# TASK PROMPT:
Copy every line of the records below, keeping each one word for word.

# RECORDED DATA:
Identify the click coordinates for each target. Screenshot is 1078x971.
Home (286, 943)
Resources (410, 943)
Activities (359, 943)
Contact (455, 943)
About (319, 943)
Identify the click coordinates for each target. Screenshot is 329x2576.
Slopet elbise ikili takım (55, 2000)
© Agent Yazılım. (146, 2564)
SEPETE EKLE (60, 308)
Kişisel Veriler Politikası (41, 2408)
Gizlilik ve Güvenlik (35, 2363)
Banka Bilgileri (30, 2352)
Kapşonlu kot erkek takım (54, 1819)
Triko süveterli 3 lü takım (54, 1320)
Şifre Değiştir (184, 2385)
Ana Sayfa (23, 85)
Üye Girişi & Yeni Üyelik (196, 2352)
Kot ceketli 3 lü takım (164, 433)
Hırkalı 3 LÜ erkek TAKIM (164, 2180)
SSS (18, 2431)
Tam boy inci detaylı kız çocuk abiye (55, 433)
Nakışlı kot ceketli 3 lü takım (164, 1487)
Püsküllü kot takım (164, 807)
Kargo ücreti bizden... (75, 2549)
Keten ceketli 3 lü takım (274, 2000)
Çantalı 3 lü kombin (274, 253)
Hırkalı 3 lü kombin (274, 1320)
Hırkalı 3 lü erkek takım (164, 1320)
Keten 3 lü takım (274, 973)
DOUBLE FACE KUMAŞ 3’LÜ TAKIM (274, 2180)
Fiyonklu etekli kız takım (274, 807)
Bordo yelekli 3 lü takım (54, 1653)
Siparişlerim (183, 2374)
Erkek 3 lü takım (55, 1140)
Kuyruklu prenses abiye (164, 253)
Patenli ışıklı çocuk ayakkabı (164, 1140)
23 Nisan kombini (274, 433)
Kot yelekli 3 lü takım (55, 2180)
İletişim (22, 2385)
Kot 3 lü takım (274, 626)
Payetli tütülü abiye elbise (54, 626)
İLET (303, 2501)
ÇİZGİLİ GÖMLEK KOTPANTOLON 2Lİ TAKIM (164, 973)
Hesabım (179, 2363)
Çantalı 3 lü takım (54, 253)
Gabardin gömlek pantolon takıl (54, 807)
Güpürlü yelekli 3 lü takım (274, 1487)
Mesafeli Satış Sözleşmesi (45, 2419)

# ANSWER TO THE TASK:
Identify the click coordinates for each target. Screenshot is 1078x971.
Home (286, 943)
Resources (410, 943)
Activities (359, 943)
Contact (455, 943)
About (319, 943)
Identify the click coordinates for each target. Screenshot is 329x2576.
Slopet elbise ikili takım (55, 2000)
© Agent Yazılım. (146, 2564)
SEPETE EKLE (60, 308)
Kişisel Veriler Politikası (41, 2408)
Gizlilik ve Güvenlik (35, 2363)
Banka Bilgileri (30, 2352)
Kapşonlu kot erkek takım (54, 1819)
Triko süveterli 3 lü takım (54, 1320)
Şifre Değiştir (184, 2385)
Ana Sayfa (23, 85)
Üye Girişi & Yeni Üyelik (196, 2352)
Kot ceketli 3 lü takım (164, 433)
Hırkalı 3 LÜ erkek TAKIM (164, 2180)
SSS (18, 2431)
Tam boy inci detaylı kız çocuk abiye (55, 433)
Nakışlı kot ceketli 3 lü takım (164, 1487)
Püsküllü kot takım (164, 807)
Kargo ücreti bizden... (75, 2549)
Keten ceketli 3 lü takım (274, 2000)
Çantalı 3 lü kombin (274, 253)
Hırkalı 3 lü kombin (274, 1320)
Hırkalı 3 lü erkek takım (164, 1320)
Keten 3 lü takım (274, 973)
DOUBLE FACE KUMAŞ 3’LÜ TAKIM (274, 2180)
Fiyonklu etekli kız takım (274, 807)
Bordo yelekli 3 lü takım (54, 1653)
Siparişlerim (183, 2374)
Erkek 3 lü takım (55, 1140)
Kuyruklu prenses abiye (164, 253)
Patenli ışıklı çocuk ayakkabı (164, 1140)
23 Nisan kombini (274, 433)
Kot yelekli 3 lü takım (55, 2180)
İletişim (22, 2385)
Kot 3 lü takım (274, 626)
Payetli tütülü abiye elbise (54, 626)
İLET (303, 2501)
ÇİZGİLİ GÖMLEK KOTPANTOLON 2Lİ TAKIM (164, 973)
Hesabım (179, 2363)
Çantalı 3 lü takım (54, 253)
Gabardin gömlek pantolon takıl (54, 807)
Güpürlü yelekli 3 lü takım (274, 1487)
Mesafeli Satış Sözleşmesi (45, 2419)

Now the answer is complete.